Ainsi nous réjouissons-nous de constater que l'accès des immigrés âgés à la nationalité française est désormais simplifié. Vous notez dans votre rapport que la procédure de naturalisation pour les immigrés âgés constitue un « véritable parcours du combattant ». À ce titre, soyez assuré qu'une procédure de naturalisation, même pour une personne non âgée, constitue bien un véritable parcours du combattant, parfois très intrusif.

Par ailleurs, il est satisfaisant de constater que l'article 38 de la loi du 28 décembre 2015 a repris l'une de vos propositions, monsieur le rapporteur. Mon groupe se réjouit également que le nombre de cartes de séjour « retraité » ait augmenté depuis 2012, en particulier celui des renouvellements.

En ce qui concerne le logement, nous prenons acte avec satisfaction de la réponse que le Défenseur des droits vous a adressée après votre courrier du 4 novembre 2014, qui appelait son attention sur la question de l'accès au logement social, dans des conditions normales, pour les immigrés âgés, afin de traduire dans la législation la préconisation n° 42 de votre rapport d'information de 2013. Toutefois, nous ne pouvons que déplorer, en dépit de plusieurs avancées positives, que le plan de traitement des foyers de travailleurs migrants ne soit toujours pas achevé.
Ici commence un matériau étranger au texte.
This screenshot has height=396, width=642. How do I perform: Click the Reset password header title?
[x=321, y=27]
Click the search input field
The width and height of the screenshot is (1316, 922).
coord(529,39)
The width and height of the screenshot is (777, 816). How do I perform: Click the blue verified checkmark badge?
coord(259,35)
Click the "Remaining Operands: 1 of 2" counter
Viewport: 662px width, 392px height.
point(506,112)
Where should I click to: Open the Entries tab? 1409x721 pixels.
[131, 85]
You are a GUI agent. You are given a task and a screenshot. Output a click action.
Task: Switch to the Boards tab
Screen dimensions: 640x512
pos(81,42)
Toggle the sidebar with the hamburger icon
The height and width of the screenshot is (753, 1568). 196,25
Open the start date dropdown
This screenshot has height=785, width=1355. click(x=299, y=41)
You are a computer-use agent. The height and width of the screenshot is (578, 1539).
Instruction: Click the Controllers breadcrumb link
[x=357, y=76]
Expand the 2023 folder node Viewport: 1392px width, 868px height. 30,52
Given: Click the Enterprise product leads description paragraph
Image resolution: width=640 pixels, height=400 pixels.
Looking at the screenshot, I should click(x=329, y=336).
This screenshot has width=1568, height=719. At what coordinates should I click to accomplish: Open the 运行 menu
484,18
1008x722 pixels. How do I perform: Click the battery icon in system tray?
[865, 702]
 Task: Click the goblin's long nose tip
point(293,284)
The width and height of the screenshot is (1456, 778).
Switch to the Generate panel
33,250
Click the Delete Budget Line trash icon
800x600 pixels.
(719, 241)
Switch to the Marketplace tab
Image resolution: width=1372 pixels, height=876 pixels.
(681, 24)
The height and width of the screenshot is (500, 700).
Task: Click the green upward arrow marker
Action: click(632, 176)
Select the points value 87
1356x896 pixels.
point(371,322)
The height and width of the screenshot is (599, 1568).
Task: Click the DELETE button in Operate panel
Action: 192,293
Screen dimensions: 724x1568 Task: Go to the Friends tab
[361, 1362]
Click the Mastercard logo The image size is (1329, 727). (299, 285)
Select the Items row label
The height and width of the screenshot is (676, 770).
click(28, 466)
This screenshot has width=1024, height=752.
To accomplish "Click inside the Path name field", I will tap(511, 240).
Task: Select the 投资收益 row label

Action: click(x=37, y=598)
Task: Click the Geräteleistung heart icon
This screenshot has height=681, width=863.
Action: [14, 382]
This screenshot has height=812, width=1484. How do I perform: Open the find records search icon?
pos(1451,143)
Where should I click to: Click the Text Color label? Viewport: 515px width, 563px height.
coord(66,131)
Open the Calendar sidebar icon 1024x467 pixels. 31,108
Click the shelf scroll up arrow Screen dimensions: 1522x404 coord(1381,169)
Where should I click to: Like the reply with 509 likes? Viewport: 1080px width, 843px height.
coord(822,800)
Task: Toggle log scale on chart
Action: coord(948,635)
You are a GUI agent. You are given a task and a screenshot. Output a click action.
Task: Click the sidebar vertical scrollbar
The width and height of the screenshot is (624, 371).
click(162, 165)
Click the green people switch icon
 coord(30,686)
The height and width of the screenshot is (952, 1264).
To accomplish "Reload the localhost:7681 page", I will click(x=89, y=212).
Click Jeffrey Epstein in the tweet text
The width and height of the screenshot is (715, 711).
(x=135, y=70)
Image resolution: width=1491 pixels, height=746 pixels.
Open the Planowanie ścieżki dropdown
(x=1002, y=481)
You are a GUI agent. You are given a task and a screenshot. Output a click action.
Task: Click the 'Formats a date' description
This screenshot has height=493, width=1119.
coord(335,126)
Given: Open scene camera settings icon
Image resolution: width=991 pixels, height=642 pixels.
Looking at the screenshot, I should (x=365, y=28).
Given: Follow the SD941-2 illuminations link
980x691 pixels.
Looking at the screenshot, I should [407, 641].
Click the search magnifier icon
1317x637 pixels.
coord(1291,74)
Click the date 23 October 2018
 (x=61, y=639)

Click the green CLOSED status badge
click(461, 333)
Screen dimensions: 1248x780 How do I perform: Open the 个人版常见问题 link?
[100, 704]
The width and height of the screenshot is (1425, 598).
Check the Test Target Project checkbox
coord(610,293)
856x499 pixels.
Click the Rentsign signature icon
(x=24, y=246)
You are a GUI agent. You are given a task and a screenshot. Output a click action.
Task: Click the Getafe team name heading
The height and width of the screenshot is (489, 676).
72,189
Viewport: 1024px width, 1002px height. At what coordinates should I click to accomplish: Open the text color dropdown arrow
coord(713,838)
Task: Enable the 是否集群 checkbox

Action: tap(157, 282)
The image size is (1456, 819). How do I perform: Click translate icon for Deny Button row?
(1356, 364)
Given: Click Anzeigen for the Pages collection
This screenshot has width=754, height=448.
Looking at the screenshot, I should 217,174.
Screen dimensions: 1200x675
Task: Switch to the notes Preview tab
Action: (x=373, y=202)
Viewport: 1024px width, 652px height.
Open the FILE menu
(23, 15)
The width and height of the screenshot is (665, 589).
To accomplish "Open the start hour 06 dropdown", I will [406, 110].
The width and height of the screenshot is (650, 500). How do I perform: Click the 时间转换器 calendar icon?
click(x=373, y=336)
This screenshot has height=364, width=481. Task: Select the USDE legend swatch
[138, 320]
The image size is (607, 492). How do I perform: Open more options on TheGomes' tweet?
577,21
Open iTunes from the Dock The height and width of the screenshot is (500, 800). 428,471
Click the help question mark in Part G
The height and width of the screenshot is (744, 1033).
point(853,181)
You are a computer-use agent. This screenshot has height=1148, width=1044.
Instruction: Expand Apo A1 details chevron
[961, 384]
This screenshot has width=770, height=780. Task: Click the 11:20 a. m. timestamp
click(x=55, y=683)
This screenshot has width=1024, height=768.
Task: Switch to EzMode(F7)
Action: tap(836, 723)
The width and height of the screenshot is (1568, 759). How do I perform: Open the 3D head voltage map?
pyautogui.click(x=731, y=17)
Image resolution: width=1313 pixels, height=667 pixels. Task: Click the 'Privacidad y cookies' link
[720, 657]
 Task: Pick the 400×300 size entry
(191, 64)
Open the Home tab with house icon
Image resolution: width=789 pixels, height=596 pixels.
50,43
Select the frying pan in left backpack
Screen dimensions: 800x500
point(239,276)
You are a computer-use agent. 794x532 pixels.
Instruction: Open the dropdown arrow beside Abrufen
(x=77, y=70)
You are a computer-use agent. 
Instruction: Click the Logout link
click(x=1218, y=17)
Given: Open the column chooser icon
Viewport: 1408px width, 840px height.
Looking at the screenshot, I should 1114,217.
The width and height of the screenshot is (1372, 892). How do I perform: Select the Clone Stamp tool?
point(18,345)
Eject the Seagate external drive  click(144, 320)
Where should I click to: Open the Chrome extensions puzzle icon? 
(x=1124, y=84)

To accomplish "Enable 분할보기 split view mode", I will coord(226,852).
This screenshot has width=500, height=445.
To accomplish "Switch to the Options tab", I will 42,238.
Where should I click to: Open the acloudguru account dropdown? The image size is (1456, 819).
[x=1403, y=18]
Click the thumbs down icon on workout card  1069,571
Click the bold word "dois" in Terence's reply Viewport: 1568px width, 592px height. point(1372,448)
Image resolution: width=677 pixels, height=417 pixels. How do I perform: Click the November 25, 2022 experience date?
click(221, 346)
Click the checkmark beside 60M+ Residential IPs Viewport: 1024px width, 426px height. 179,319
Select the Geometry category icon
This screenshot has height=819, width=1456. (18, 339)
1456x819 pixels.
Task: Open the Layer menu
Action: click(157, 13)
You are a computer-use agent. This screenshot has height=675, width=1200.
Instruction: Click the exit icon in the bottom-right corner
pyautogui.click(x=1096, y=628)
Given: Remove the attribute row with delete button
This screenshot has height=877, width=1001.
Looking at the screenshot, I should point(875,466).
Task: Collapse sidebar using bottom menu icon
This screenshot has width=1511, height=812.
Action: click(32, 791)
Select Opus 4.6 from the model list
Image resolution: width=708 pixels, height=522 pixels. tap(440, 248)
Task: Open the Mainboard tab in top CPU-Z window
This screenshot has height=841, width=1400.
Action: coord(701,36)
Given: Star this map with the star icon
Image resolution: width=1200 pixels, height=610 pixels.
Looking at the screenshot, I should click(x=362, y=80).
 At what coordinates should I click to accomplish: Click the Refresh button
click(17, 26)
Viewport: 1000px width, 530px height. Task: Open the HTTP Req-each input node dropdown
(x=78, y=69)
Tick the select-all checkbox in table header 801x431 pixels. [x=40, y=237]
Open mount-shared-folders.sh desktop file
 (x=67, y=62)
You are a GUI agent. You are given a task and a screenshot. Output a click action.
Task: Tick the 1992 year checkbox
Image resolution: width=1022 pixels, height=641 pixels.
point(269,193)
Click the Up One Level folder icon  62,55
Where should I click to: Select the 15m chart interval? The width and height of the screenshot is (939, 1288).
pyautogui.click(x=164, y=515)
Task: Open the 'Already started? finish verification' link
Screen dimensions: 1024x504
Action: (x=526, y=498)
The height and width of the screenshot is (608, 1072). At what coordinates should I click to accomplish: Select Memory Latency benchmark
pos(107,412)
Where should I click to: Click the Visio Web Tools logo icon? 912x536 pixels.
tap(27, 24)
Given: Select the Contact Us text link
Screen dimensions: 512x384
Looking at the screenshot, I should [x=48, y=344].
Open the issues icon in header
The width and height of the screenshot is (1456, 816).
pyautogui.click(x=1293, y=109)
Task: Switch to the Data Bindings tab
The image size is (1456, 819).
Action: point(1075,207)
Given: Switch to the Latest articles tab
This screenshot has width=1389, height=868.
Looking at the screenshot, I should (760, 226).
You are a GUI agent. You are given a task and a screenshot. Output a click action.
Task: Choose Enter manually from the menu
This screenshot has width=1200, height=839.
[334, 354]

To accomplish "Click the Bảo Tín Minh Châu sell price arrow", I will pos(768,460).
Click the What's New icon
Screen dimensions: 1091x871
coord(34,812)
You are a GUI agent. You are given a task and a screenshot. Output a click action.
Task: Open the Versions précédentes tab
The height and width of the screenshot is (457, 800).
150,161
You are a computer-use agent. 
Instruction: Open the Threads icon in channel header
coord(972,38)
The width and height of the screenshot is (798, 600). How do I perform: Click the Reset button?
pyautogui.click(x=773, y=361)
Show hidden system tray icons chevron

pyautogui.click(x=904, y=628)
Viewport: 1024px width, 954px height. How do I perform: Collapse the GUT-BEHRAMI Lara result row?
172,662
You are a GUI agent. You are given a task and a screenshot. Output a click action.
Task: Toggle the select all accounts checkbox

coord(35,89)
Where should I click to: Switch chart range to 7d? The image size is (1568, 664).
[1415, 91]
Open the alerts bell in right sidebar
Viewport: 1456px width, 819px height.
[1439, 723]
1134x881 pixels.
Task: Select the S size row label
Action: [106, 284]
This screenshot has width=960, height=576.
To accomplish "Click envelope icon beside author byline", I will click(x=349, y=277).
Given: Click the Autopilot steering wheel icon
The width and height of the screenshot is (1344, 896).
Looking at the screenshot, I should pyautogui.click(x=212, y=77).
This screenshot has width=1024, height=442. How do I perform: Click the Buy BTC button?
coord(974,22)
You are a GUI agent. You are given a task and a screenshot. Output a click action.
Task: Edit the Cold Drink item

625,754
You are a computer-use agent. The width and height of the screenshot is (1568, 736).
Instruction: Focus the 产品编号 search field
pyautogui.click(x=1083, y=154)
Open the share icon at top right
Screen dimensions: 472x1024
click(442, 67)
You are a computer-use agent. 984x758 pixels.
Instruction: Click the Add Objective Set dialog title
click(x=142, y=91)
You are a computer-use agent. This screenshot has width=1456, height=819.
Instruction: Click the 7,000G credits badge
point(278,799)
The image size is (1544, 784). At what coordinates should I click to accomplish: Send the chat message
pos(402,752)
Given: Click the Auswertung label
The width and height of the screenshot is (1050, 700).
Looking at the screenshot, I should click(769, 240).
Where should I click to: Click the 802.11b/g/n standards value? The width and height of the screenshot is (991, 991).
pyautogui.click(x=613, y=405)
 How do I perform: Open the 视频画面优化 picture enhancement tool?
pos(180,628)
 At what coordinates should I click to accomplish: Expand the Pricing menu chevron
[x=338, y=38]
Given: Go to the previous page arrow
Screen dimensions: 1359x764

Nous observons également que les principales préconisations de votre rapport, relatives au respect des droits des personnes dans les contrôles concernant l'accès aux droits sociaux, ont été appliquées. Par ailleurs, votre proposition sur la suppression pure et simple du stage préalable de dix ans de présence en France afin d'ouvrir le droit à l'ASPA pour les étrangers nous semble aller dans le bon sens.

Dans votre rapport, vous considérez que la condition de ressources suffisantes – au moins le SMIC annuel – n'est, par construction, pas remplie par les bénéficiaires de l'ASPA, nombreux parmi les immigrés âgés, et qu'elle constitue de fait un frein à l'accès à la naturalisation. Cependant, la circulaire du 16 octobre 2012, prise par Manuel Valls, alors ministre de l'intérieur, relative à la procédure d'accès à la nationalité française mentionne le fait que c'est la globalité du parcours du requérant qui doit désormais être prise en compte : « Si l'insertion professionnelle constitue une condition essentielle de l'assimilation, elle ne saurait, dans un contexte de crise économique et sociale qui frappe un grand nombre de citoyens, écarter systématiquement de la naturalisation des personnes victimes d'une situation de l'emploi difficile, d'une période de non-emploi ou d'un défaut de formation préalable. »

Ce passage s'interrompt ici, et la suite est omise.